● **Activity**: Go to the line below containing "You are a GUI" and print exactly from there through the line containing "Image resolution: width=1455", both included. Print nothing else.

● **Information shown**:
★ ★ ★ ★ ★ ★ ★

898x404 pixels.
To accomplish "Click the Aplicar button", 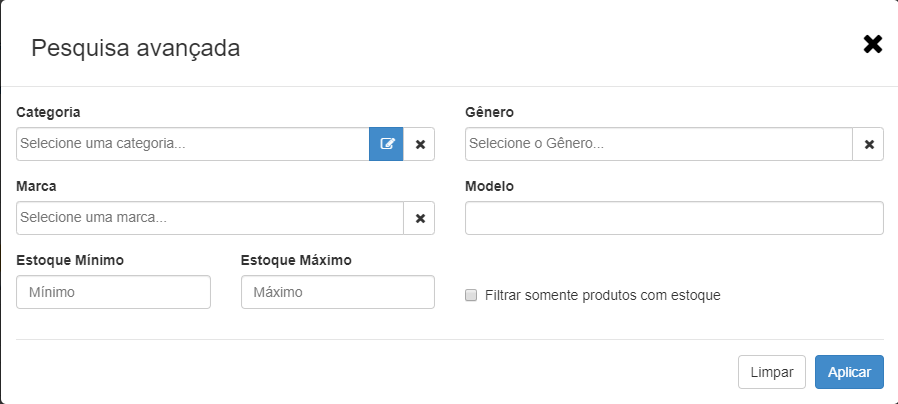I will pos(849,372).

★ ★ ★ ★ ★ ★ ★

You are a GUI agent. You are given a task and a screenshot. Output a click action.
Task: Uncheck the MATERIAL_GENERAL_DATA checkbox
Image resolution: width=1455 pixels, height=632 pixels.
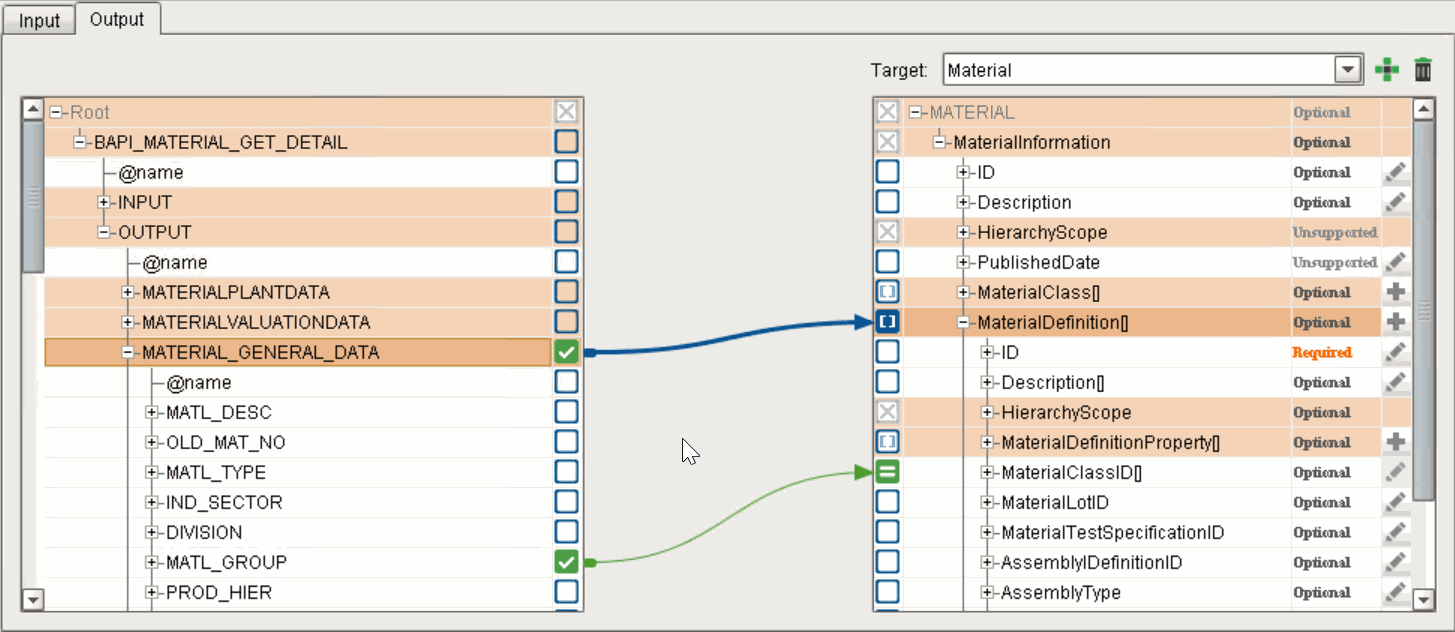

★ ★ ★ ★ ★ ★ ★

● **Solution to the problem**:
You are a GUI agent. You are given a task and a screenshot. Output a click action.
Task: Uncheck the MATERIAL_GENERAL_DATA checkbox
Image resolution: width=1455 pixels, height=632 pixels.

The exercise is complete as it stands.